## Information shown
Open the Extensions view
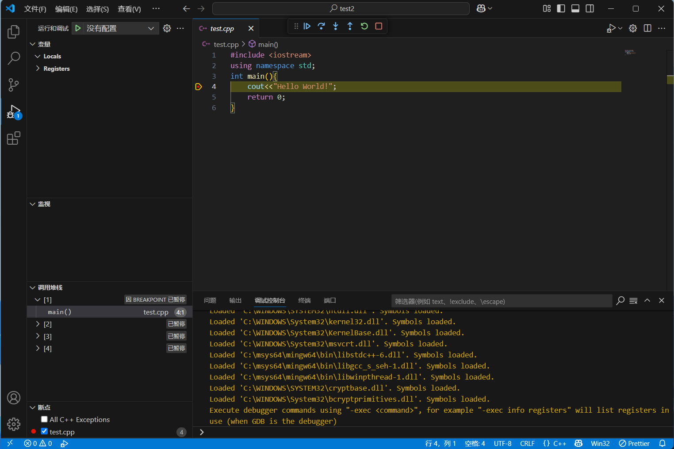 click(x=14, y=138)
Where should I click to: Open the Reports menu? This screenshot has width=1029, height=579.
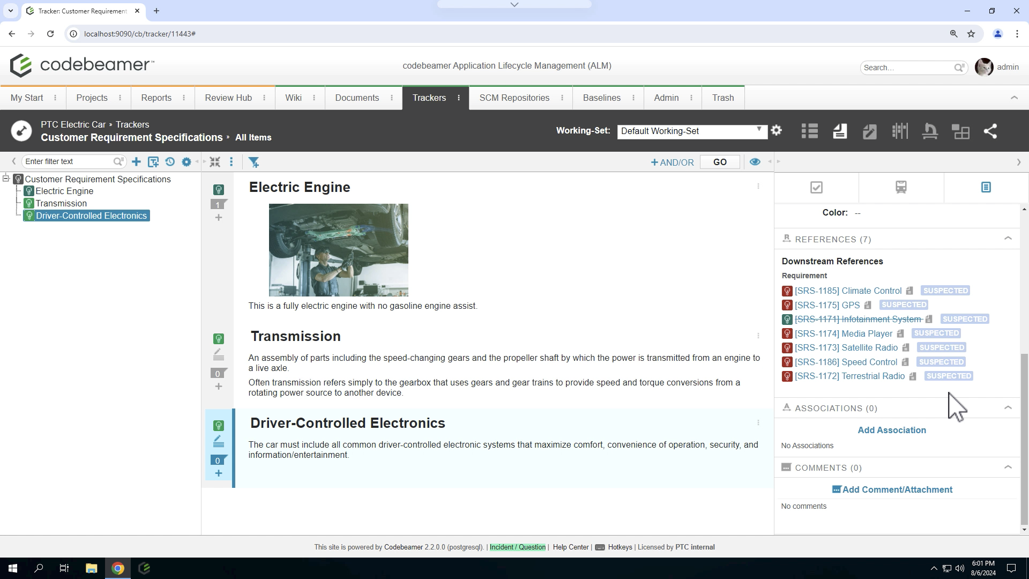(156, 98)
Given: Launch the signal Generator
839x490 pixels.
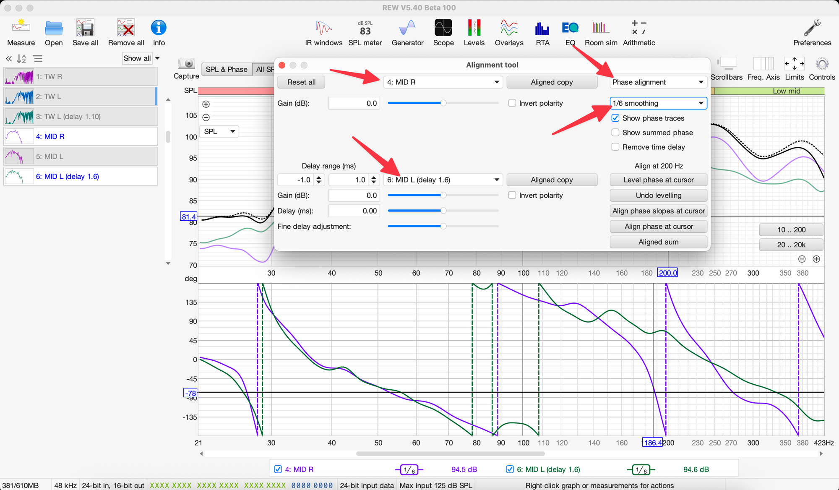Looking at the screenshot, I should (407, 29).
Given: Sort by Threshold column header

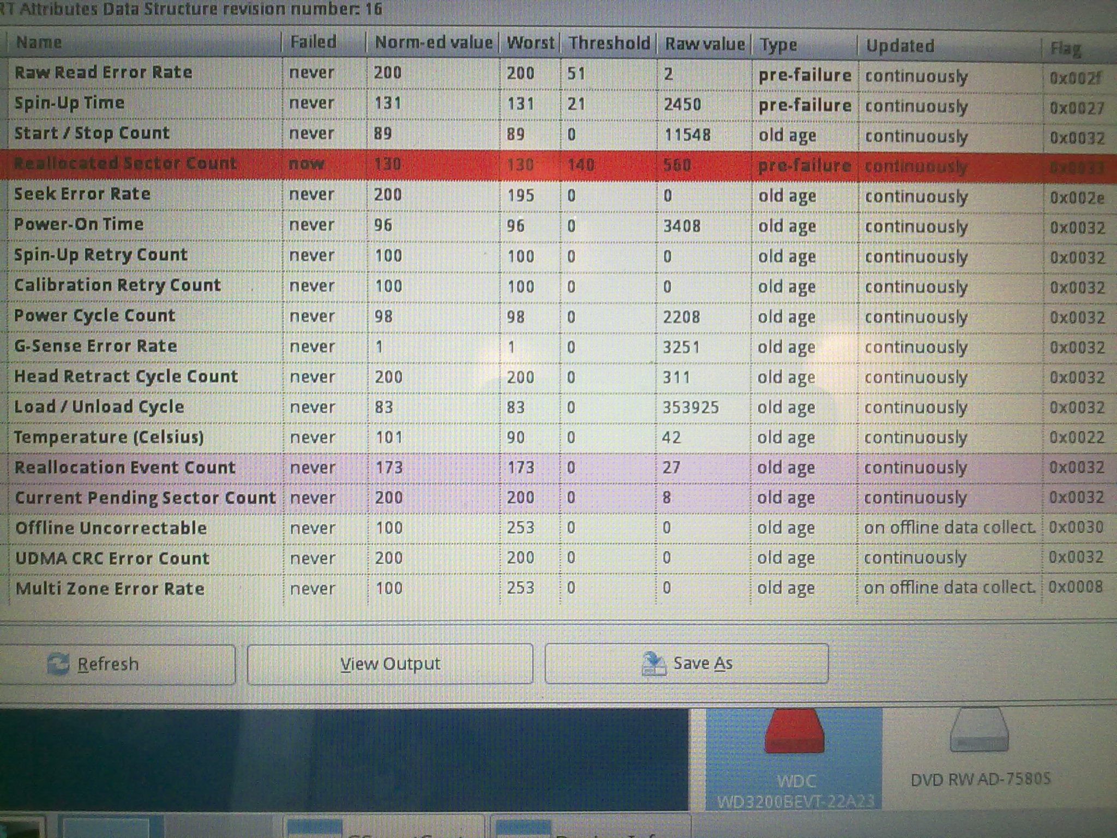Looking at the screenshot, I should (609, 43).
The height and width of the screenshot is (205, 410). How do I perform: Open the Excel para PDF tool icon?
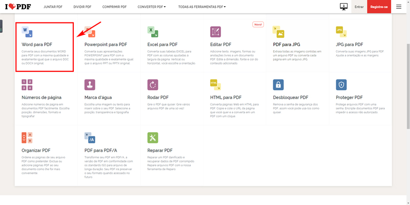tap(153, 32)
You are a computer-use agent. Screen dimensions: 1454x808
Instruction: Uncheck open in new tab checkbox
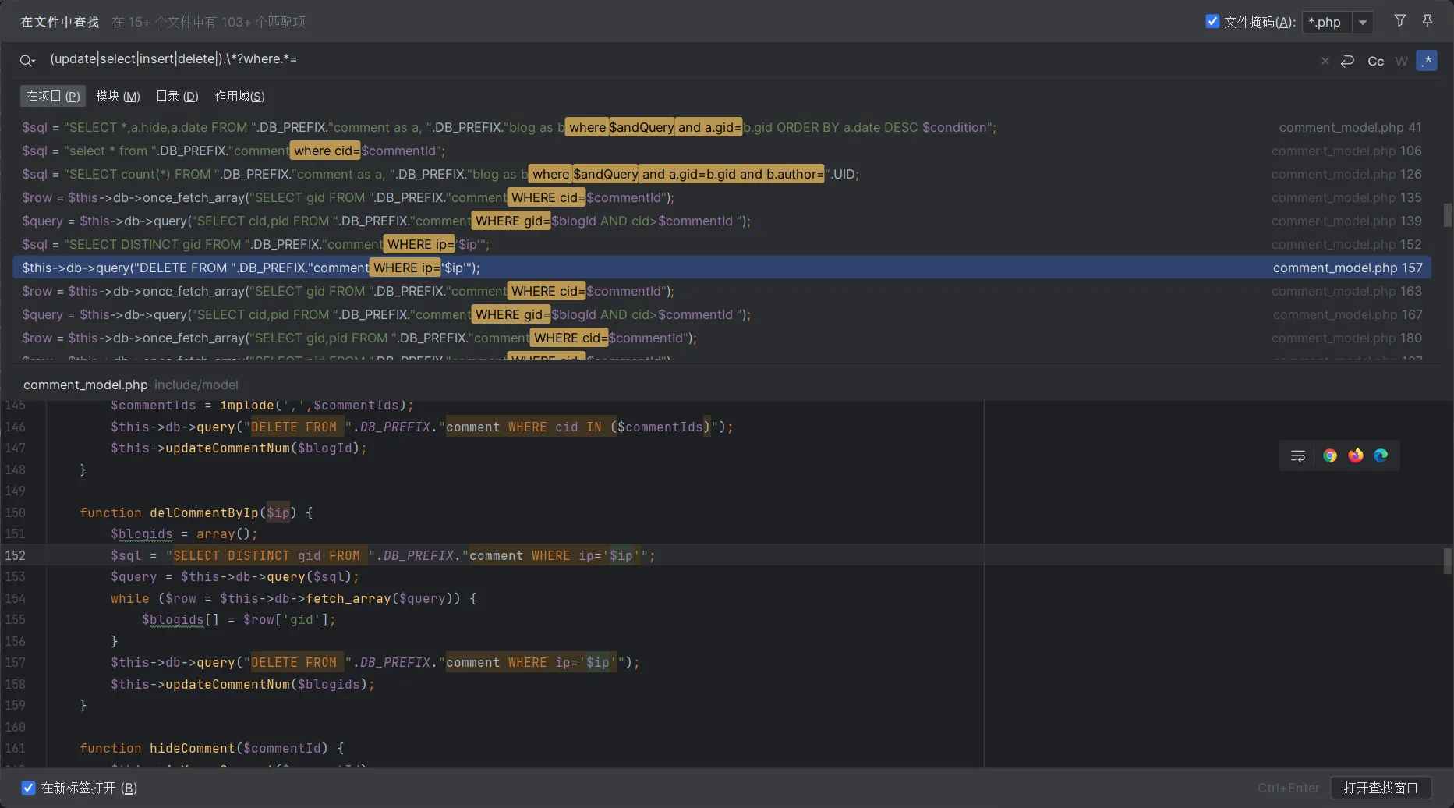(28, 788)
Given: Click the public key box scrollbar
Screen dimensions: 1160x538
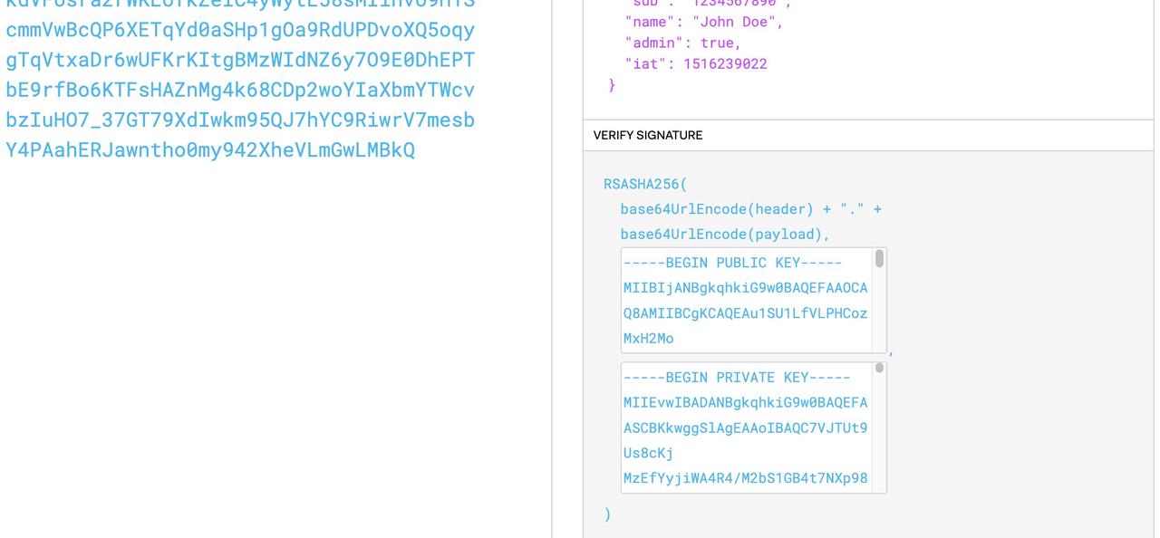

* * *

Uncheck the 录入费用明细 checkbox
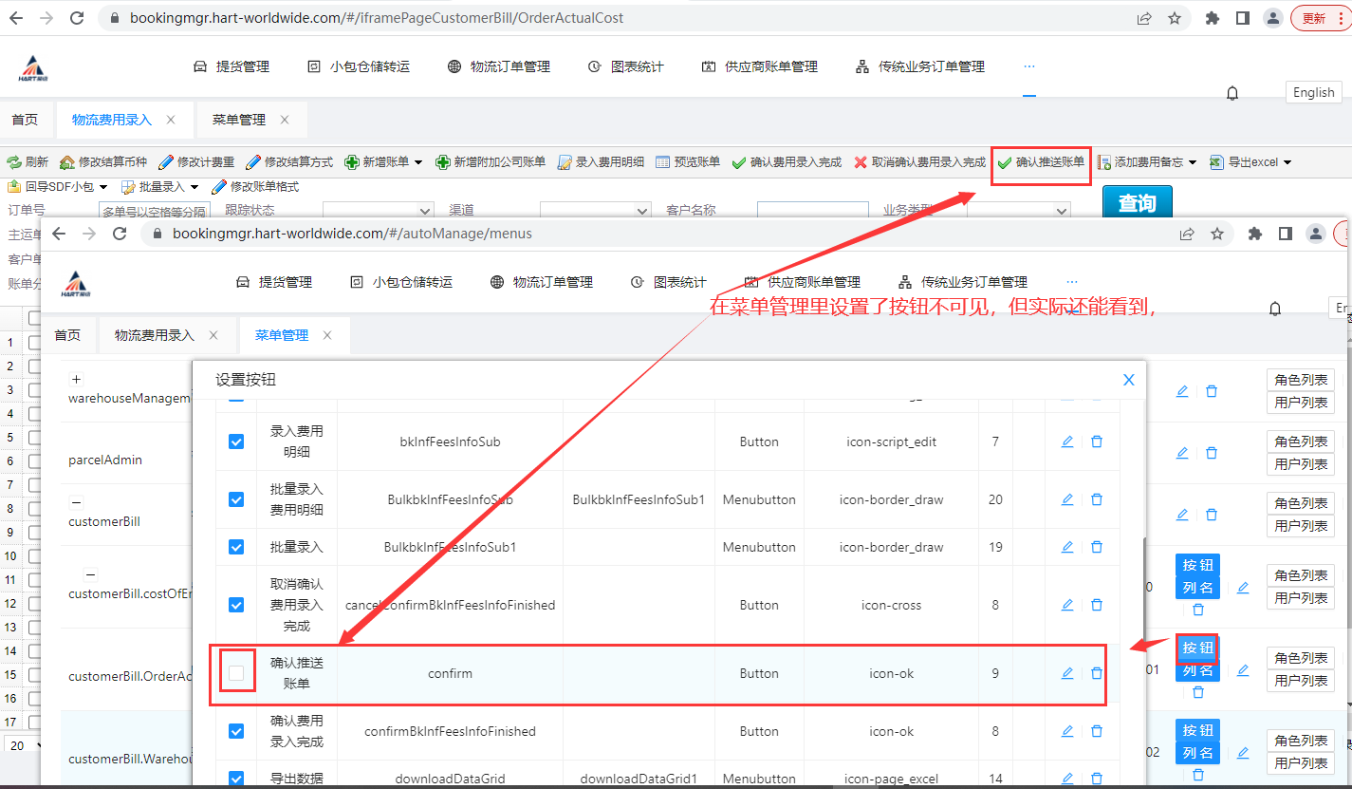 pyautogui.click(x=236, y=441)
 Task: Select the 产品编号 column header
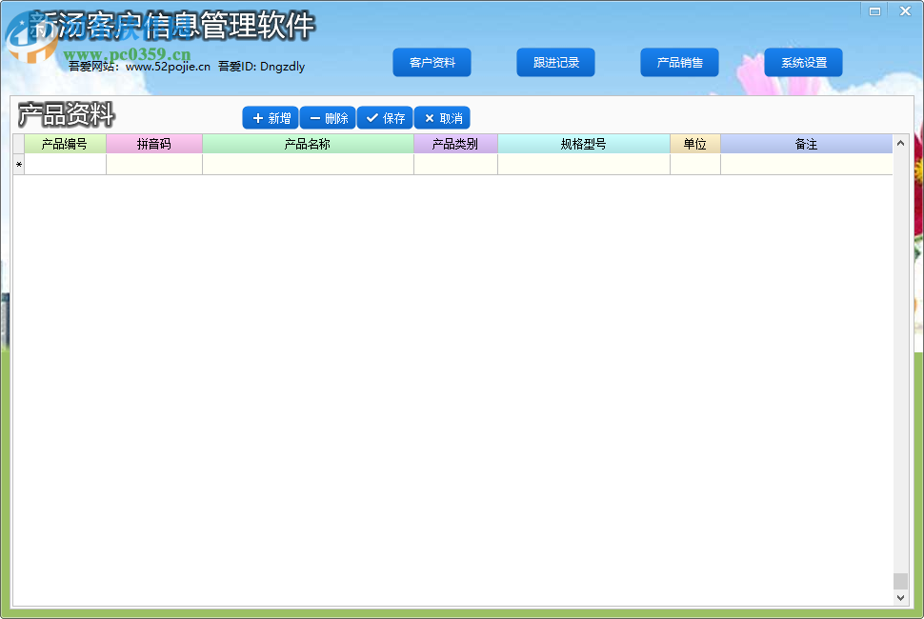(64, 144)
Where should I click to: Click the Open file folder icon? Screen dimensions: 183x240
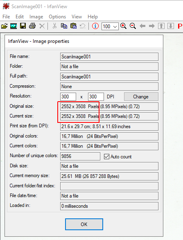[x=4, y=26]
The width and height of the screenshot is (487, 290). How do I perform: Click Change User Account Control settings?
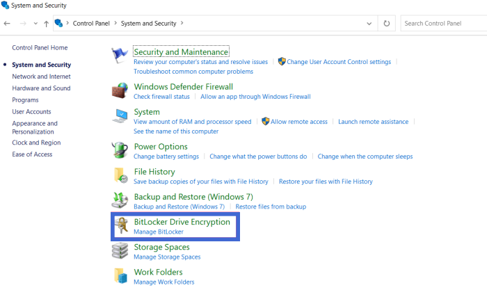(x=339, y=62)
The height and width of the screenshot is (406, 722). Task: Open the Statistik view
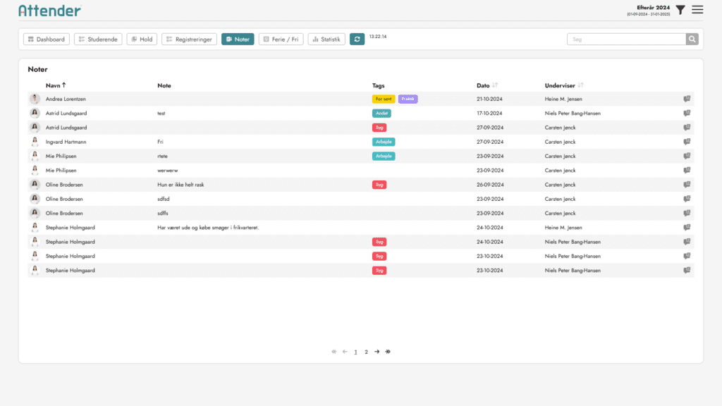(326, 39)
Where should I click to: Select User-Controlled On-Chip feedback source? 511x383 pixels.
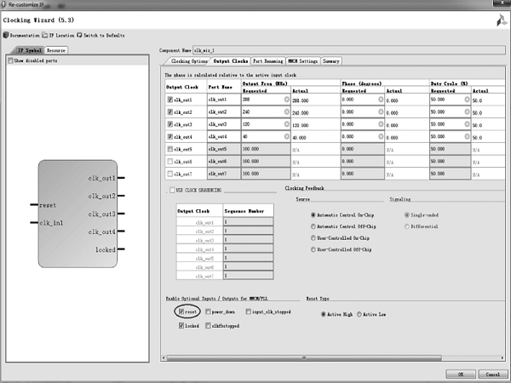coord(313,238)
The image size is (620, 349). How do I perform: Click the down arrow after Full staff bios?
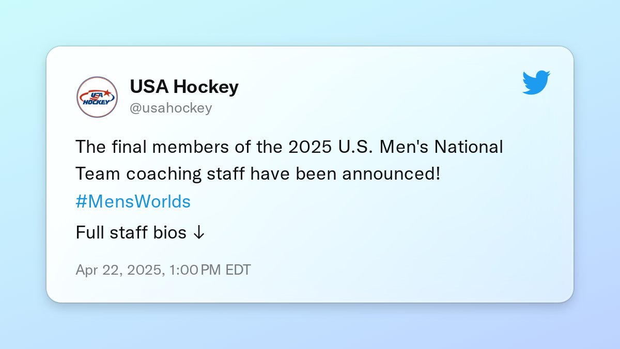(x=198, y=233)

* * *

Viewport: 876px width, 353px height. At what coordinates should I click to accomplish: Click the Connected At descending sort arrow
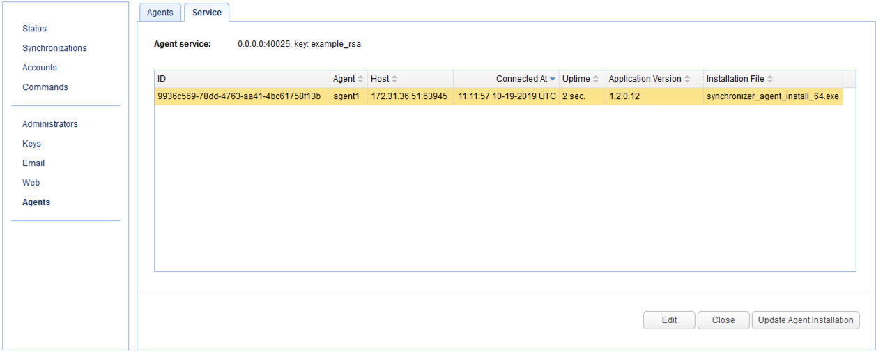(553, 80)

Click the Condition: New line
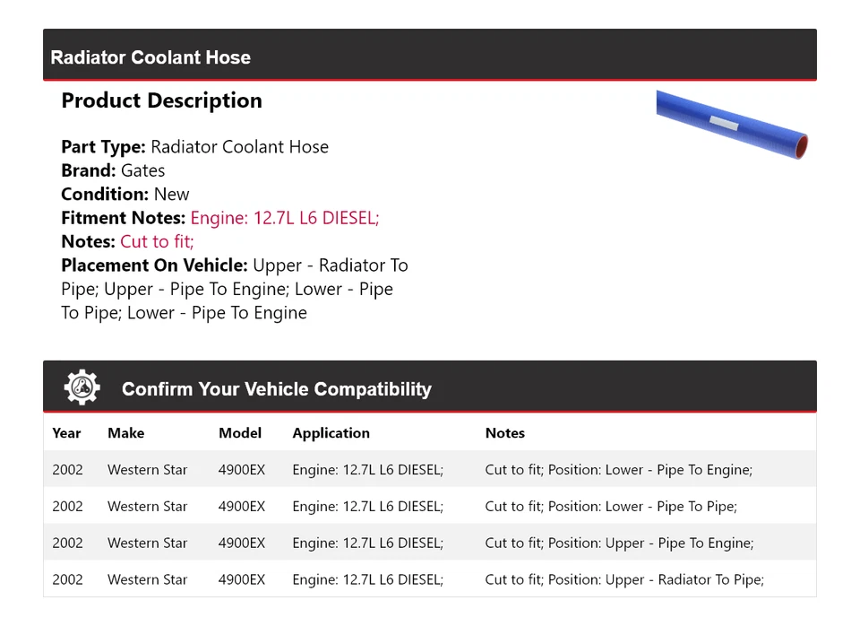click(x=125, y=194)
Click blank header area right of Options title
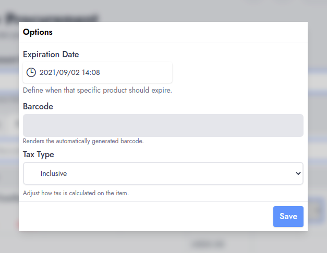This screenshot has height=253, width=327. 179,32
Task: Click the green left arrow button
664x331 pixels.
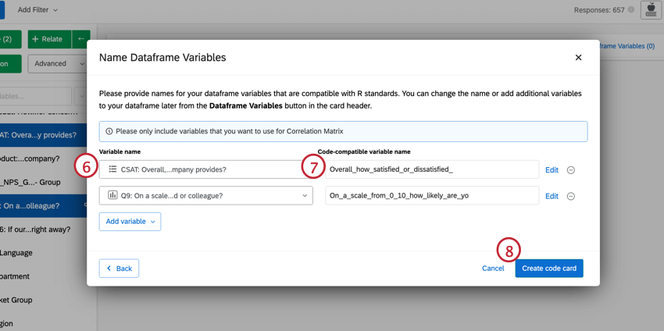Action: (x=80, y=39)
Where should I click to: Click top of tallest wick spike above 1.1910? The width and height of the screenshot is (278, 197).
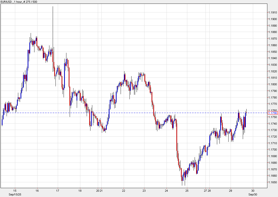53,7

## Requirement
Please echo the listing lines starting at the one containing "Uncheck the 录入费用明细 checkbox" and ending at the one containing "(x=198, y=233)", leaving the pictures out.

## Result for this task
Uncheck the 录入费用明细 checkbox
 pyautogui.click(x=236, y=441)
 Task: Select the 产品编号 column header
(64, 144)
Where should I click to: Click the Open file folder icon? Screen dimensions: 183x240
[x=4, y=26]
The width and height of the screenshot is (487, 290). How do I perform: Click Change User Account Control settings?
(x=339, y=62)
The height and width of the screenshot is (406, 722). Task: Open the Statistik view
(326, 39)
Where should I click to: Select User-Controlled On-Chip feedback source? 511x383 pixels.
coord(313,238)
The image size is (620, 349). How do I perform: Click the down arrow after Full staff bios?
(x=198, y=233)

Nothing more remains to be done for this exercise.